Multimodal Sensing Flexible E-textile System for Maternal Health Monitoring

In developing countries and low-income communities, predicting the timing of childbirth is critical due to high infant mortality rates linked to limited healthcare infrastructure. Early and accurate detection of labor can significantly reduce risks for both mothers and infants. Currently, predicting childbirth primarily relies on detecting uterine contractions through electromyography (EMG) signals or changes in pressure, typically measured by tocodynamometers (TOCO). While these techniques are effective and provide highly accurate results, these systems are often bulky, rigid, and involve separate sensors for different signals, making them impractical for continuous, wearable use.
In response to this challenge, we propose an innovative E-textile system that can be worn comfortably 24 hours a day and monitor maternal health through integrated sponge and textile electrodes that can simultaneously collect EMG and pressure signals. The soft and porous sponge, based on polydimethylsiloxane (PDMS), is fabricated using a sugar template to ensure biocompatibility, and its surface is coated with highly conductive poly(3,4-ethylenedioxythiophene) polystyrenesulfonate (PEDOT:PSS) ink. The ink is formulated to maximize conductivity by preventing charge interactions between PEDOT and PSS molecules, and to enhance mechanical stability through cross-linking between PSS molecules using polyethylene oxide (PEO) in an optimized ratio followed by curing. This sponge electrode exhibits high compressibility and stretchability, allowing it to reliably transmit EMG signals to the collection board, even under external deformation. Additionally, the porous structure responds to pressure changes by altering both resistance and capacitance, an advantage that enables our innovative board to simultaneously measure both parameters, thereby amplifying signal collection. This sponge electrode exhibits high compressibility and stretchability, allowing it to reliably transmit EMG signals to the collection board, even under external deformation.

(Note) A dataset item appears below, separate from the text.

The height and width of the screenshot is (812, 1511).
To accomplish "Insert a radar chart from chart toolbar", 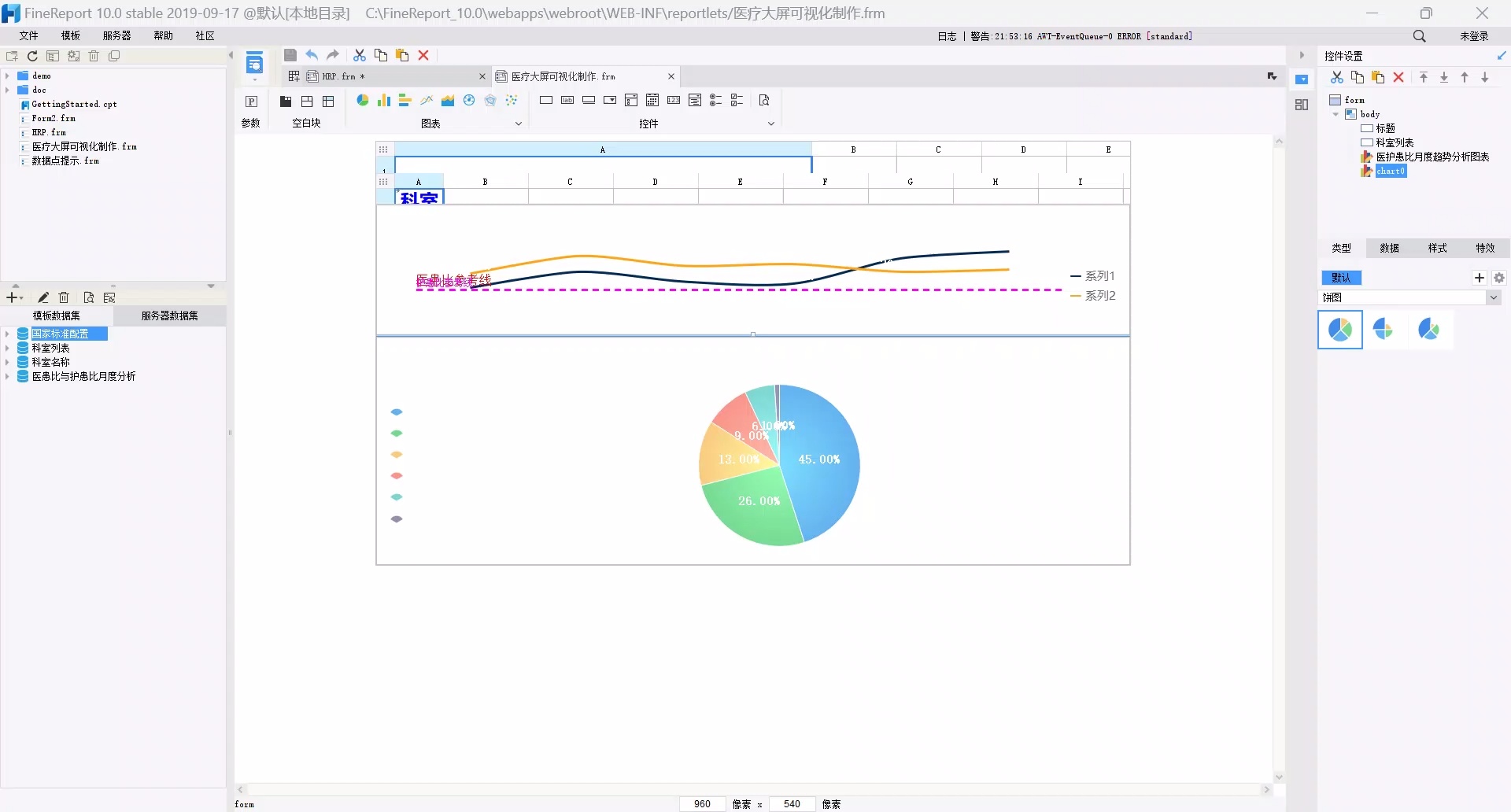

Additionally, to enhance its applicability in everyday use, the sponge electrode is attached to the textile electrode using an ionic conductive bond, creating a flexible and wearable form factor.
For the textile electrode, the PEDOT:PSS and PEO mixture is formulated to achieve high mechanical stability, allowing direct coating onto fabric. The self-assembled monolayer (SAM) coating of 1H,1H,2H,2H-perfluorooctyltrichlorosilane (FTOS) provides a hydrophobic layer, enhancing the electrode's resistance to sweat and moisture. By directly coating the ink onto nylon-based spandex textile, we demonstrate the potential for seamless integration into everyday clothing for continuous maternal health monitoring.

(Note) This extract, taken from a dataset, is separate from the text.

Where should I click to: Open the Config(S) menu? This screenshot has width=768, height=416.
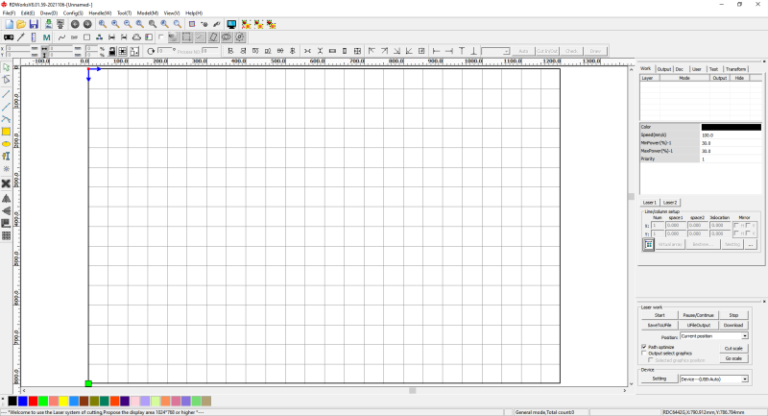click(x=73, y=13)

As a result, this system exhibits a significantly lower contact impedance of 4.41*10⁴ Ω*cm² and an enhanced signal-to-noise ratio (SNR) for EMG, reaching up to 26.23 dB, compared to flat textile electrodes. Additionally, it demonstrates high pressure sensitivity, with a resistance change of -0.65 (ΔR/R₀) under 277 Pa, and is capable of detecting wrist pulse signals, which are much weaker than uterine contraction signals. Furthermore, the effectiveness of this electrode system for maternal health monitoring was confirmed through a clinical patient study. We firmly believe that this sponge electrode system can provide reliable, everyday health monitoring for pregnant women.